The tree also held a memorial at its base to Prince Rupert teen Ashley Coveyduck, who died in June 2009 when the vehicle she was riding in left the highway and went into the Skeena River.

To protect the memorial, the crew put plywood over the memorial cross and other items there in Coveyduck's memory and plans were to cut down the tree except for the first 11 to 14 feet of it so the memorial could remain there.

Flames from a fire several years ago had burned the tree, and road crews had been keeping an eye on it as it was in danger of falling on the highway.

The westbound lane of Hwy 16 was shut down for equipment, and flaggers directed any traffic down the remaining single lane when possible between branches being removed from the bottom half of the tree.

CN Rail let a couple of trains pass on their way to Prince Rupert before shutting down the tracks until the afternoon train.

Pierre Lussier of Nordic Tree Services spent the morning cutting limbs off the tree with a chainsaw while standing in a bucket attached to his truck and maneuvering himself around and up the tree as needed.

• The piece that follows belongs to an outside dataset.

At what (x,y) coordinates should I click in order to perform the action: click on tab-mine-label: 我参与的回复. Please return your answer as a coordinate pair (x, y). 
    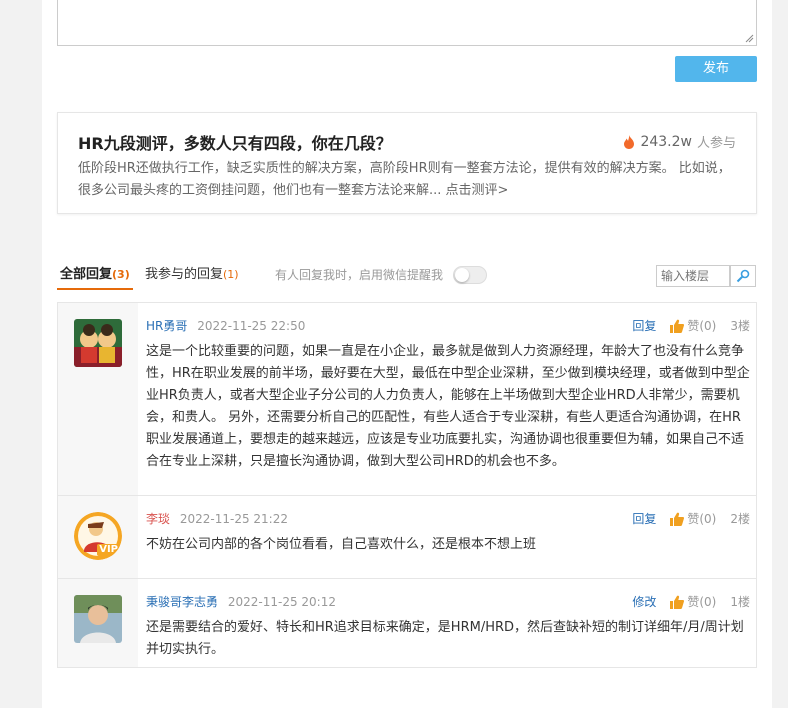
    Looking at the image, I should click on (184, 274).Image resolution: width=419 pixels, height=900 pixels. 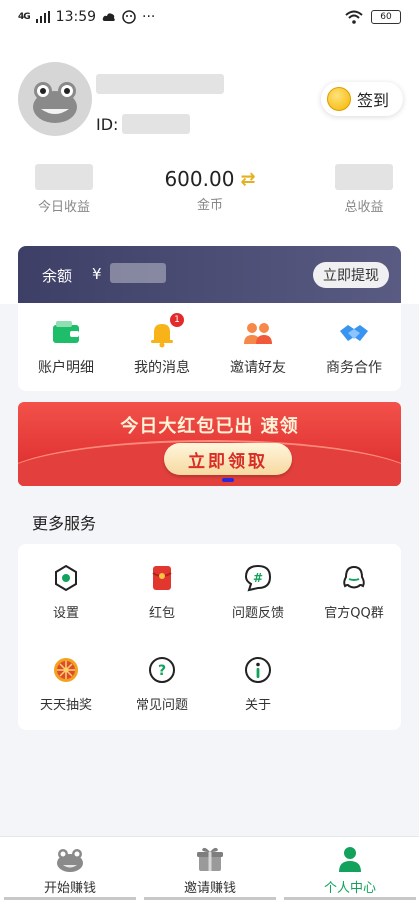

Branches were cut off to lighten the tree's weight before crews strung a rope from it to another tree about 200 feet away in the westbound ditch  in an attempt to direct the tree to fall that way instead of across the highway.

The tree was rotting as shown by the branches being fed into a wood chipper – instead of coming out as sawdust, only a fine powder was blown out of the machine.

In the afternoon, Lussier began making cuts in the west side of the tree to weaken it for the fall, which took another half hour or so before crackling could be heard and the tree began to fall.

With traffic stopped in both directions, the tree crashed down onto the highway, blocking both lanes and kicking up a cloud of dust and wood chips.

Crews hurried with a front end loader to re-open the eastbound lane so flaggers could let vehicles past.

A couple of big chunks of bark were saved for the family who had requested them.